Anna Kear, CEO of Tonic. Photograph: Linda Nylind/The Guardian

Still, her first few months were spent sprinkling a sense of reality on what were hugely grand ambitions. “They had this vision to build a place from scratch,” Kear says. “But at the scale needed, that would have cost £50m and taken years and years to pull off, if we ever could.” In the meantime, Kear suggested, it was worth thinking more practically. Then, in late 2018, she visited Bankhouse.

Owned by a large housing association, the building had been completed in 2017. Designed by Foster’s firm, it formed the portion of affordable housing that Lambeth council stipulated developers needed to include alongside the high-end Corniche apartment complex next door. “There were already some residents living on the lower floors with care and support needs,” Kear explains. “The housing association was going to sell the upper floors as shared ownership, and that’s where we stepped in.” Rather than the housing association selling the units individually, Tonic purchased 19 of them, with the help of a £5.7m loan from the Mayor of London.

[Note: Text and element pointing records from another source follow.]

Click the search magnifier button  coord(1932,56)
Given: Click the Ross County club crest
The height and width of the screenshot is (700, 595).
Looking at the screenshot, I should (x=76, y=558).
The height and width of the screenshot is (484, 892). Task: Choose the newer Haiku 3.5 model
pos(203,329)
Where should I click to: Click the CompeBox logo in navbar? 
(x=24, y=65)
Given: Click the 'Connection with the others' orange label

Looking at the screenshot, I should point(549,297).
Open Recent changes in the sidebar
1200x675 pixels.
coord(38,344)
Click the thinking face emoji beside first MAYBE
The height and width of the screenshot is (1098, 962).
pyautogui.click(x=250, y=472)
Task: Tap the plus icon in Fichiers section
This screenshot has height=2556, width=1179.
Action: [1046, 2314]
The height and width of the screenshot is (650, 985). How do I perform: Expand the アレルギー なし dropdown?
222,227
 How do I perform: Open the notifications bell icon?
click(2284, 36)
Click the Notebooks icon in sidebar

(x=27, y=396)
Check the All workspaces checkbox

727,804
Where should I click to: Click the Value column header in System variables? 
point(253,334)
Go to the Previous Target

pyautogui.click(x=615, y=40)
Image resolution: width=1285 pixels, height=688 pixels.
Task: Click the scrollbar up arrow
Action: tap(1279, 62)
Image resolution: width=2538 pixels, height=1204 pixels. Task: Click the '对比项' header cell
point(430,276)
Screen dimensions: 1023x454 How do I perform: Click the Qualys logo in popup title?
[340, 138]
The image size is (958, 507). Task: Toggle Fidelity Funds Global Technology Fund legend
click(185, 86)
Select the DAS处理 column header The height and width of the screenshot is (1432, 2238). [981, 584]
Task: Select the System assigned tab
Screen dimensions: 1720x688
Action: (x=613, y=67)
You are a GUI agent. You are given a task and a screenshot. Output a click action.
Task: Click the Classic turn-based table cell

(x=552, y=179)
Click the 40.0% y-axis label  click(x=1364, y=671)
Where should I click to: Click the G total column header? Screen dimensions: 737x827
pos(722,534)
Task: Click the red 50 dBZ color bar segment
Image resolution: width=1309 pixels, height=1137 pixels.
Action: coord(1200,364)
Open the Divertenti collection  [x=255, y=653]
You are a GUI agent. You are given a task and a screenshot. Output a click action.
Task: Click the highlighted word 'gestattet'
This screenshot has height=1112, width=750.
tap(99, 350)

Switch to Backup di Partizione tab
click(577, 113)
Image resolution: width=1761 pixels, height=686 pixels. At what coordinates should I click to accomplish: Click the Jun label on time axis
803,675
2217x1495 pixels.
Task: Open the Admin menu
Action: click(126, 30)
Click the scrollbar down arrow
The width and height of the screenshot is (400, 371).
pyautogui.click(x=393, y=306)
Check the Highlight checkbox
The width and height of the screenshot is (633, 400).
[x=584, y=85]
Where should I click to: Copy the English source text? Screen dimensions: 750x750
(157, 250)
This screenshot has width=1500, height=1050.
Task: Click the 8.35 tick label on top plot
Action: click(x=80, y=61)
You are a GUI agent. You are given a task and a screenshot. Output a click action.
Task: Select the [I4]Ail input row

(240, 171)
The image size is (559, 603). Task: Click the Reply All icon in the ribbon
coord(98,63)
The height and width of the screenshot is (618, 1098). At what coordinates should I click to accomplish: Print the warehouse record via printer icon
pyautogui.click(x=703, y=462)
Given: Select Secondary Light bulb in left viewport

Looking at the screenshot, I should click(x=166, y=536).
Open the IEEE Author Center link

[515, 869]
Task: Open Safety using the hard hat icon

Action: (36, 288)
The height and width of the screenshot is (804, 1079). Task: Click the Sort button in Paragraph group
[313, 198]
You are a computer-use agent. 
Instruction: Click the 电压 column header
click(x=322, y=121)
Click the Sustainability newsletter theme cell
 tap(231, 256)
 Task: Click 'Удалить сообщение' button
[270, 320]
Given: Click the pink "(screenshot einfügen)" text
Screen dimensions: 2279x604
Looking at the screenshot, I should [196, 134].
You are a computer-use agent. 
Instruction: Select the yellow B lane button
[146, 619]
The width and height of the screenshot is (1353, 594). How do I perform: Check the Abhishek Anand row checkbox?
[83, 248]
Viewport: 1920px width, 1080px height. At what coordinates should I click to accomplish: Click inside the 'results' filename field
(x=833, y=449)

While certainly less expensive than comparable commercially available units, living here does still come with a high price tag. The cheapest one-bedroom apartment is £535,000, with the biggest two-beds approaching £800,000. The older persons’ shared ownership scheme does have financial benefits: buyers purchase a share in the property, up to 75%, with Tonic holding on to the rest of the equity. And while Tonic does charge rent on their share, the first 25% of their share is always rent free. At future locations, Kear says, provision for other types of rental and ownership structures will be a priority.

“We’ve got over 500 people on our register of interest,” Kear explains. “It’s what people are looking for: mutual support later in life, to foster friendship and community. Not all of us have children and relatives to look after us as we get older,” she adds. “Here, residents can live among a different type of family.”

That appears to be exactly what Steve Busby has found, after eight months living at Tonic Bankhouse. “Location wasn’t the drive for me. It was finding a community of gay people,” says Busby. He is happier than he has been in decades. “Here, there are people of my own age, from my own community. Currently we are only six or seven [residents], but we look out for each other. And we have fun together.

“My body might be 72, but in my head I’m still 30. We’ve lived our lives, and done the scene. Trust me: I’ve enjoyed it,” he says. “This is my last chapter now – I don’t want to do that without being myself, truly.”